From the records below, count the lines holding the string "computer". Only the number is wanted.

______

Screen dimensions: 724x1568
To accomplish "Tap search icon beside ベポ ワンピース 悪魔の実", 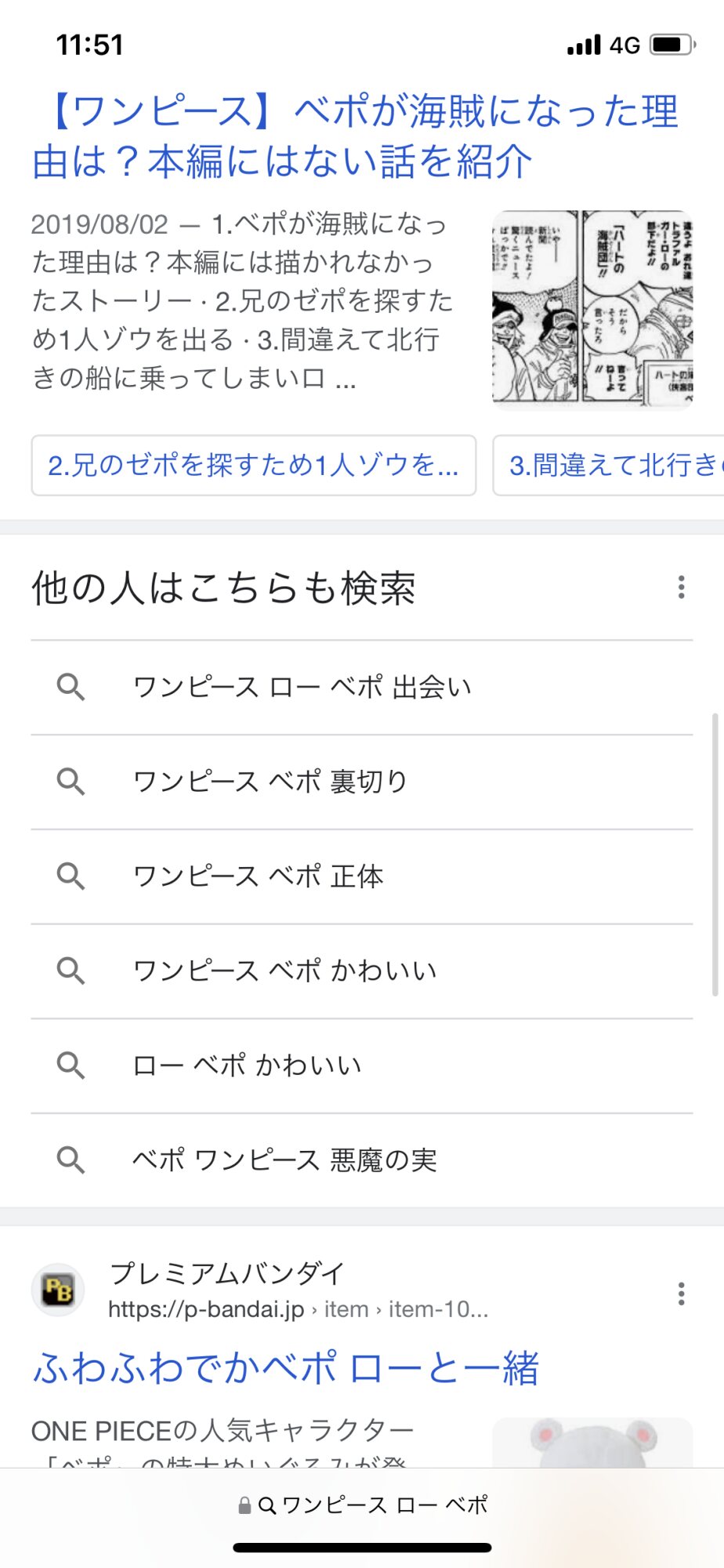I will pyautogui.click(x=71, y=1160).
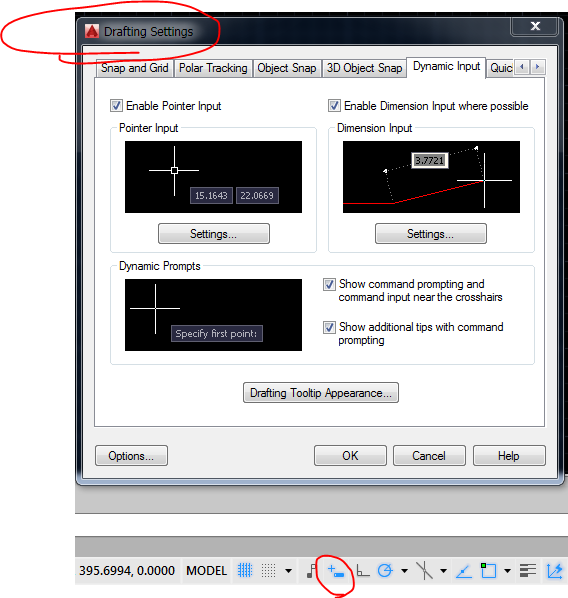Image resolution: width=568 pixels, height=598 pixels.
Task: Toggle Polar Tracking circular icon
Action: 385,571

______

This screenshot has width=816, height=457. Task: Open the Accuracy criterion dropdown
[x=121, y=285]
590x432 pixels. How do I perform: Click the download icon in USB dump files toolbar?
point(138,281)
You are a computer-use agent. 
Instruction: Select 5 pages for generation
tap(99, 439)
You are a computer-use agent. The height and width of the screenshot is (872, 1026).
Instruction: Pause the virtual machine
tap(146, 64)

______

● **Task result**: 2